Add the following code to the Python script you created:

from google.cloud import vision
import google.auth
from google.auth.transport import requests
from google.api_core.client_options import ClientOptions

audience = "https://ENDPOINT:443"
api_endpoint="ENDPOINT:443"

def vision_client(creds):
  opts = ClientOptions(api_endpoint=api_endpoint)
  return vision.ImageAnnotatorClient(credentials=creds, client_options=opts)

def main():
  creds = None
  try:
    creds, project_id = google.auth.default()
    creds = creds.with_gdch_audience(audience)
    req = requests.Request()
    creds.refresh(req)
    print("Got token: ")
    print(creds.token)
  except Exception as e:
    print("Caught exception" + str(e))
    raise e
  return creds

def vision_func(creds):
  vc = vision_client(creds)
  image = {"content": "BASE64_ENCODED_IMAGE"}
  features = [{"type_": vision.Feature.Type.FEATURE_TYPE}]
  # Each requests element corresponds to a single image. To annotate more
  # images, create a request element for each image and add it to
  # the array of requests
  req = {"image": image, "features": features}

  metadata = [("x-goog-user-project", "projects/PROJECT_ID")]

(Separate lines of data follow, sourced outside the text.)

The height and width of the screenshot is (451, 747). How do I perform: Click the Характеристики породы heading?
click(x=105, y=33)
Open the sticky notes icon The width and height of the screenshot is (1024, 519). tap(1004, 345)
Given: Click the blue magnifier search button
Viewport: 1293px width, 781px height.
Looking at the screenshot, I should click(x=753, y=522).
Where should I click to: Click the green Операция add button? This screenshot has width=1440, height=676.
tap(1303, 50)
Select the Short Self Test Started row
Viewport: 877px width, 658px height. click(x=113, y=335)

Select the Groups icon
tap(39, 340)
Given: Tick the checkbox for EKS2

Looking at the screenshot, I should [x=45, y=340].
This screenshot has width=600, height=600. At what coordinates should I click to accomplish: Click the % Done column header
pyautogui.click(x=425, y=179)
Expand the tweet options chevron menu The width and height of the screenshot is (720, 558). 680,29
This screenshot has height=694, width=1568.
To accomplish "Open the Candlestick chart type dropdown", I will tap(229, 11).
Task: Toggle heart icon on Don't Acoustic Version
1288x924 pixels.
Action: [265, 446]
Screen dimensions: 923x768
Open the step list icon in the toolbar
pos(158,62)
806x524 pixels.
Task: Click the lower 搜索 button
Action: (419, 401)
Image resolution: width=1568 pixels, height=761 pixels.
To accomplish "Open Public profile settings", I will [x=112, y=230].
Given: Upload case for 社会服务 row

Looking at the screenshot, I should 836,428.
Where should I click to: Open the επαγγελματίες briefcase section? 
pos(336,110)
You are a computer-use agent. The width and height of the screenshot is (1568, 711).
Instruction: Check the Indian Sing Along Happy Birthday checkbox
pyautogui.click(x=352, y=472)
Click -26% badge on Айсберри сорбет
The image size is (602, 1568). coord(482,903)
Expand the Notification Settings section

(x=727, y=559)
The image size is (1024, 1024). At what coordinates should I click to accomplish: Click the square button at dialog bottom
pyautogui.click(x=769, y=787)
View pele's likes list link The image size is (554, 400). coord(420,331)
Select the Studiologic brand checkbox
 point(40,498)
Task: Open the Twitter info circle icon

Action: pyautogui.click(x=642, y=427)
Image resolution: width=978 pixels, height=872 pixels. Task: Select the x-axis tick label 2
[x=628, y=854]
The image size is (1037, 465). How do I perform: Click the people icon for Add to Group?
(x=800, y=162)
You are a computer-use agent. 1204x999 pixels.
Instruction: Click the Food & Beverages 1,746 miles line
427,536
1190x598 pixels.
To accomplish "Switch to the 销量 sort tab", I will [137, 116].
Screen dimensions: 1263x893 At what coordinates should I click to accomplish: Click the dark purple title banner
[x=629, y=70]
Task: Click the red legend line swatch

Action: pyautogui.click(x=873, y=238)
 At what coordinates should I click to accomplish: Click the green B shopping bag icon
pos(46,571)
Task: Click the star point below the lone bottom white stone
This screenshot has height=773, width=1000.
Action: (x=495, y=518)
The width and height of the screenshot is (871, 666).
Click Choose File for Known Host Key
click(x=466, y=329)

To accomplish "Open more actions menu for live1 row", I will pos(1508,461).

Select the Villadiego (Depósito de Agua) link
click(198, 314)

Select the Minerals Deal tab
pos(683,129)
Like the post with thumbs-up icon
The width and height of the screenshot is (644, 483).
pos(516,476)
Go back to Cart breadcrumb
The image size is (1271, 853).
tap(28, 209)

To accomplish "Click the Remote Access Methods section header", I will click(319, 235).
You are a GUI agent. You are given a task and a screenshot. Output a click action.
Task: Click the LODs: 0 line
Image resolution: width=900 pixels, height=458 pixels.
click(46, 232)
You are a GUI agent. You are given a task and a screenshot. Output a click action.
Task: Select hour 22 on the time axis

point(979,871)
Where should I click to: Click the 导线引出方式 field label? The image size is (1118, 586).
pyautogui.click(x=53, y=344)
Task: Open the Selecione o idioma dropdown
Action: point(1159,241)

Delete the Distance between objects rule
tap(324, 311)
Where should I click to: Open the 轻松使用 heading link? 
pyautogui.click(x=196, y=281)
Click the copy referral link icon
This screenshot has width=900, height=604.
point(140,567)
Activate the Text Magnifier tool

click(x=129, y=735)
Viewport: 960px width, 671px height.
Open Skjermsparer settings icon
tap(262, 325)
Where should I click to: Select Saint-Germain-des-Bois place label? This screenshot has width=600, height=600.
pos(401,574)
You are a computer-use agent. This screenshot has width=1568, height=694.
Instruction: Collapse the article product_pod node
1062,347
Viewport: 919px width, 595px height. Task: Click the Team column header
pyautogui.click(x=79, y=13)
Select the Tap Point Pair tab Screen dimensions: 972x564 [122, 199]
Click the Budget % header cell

  resp = vc.annotate_image(req,metadata=metadata)

  print(resp)

if __name__=="__main__":
  creds = main()
  vision_func(creds)

Replace the following:

ENDPOINT: the OCR endpoint that you use for your organization. For more information, view service status and endpoints.
BASE64_ENCODED_IMAGE: the Base64 representation (ASCII string) of your binary image data. This string begins with characters that look similar to /9j/4QAYRXhpZgAA...9tAVx/zDQDlGxn//2Q==.
FEATURE_TYPE: the type of text detection you need from the image. Allowed values are TEXT_DETECTION or DOCUMENT_TEXT_DETECTION.
PROJECT_ID: your project ID.

Save the Python script.
Run the Python script to detect text in the image:
```
python SCRIPT_NAME
```
Replace SCRIPT_NAME with the name you gave to your Python script, such as vision.py.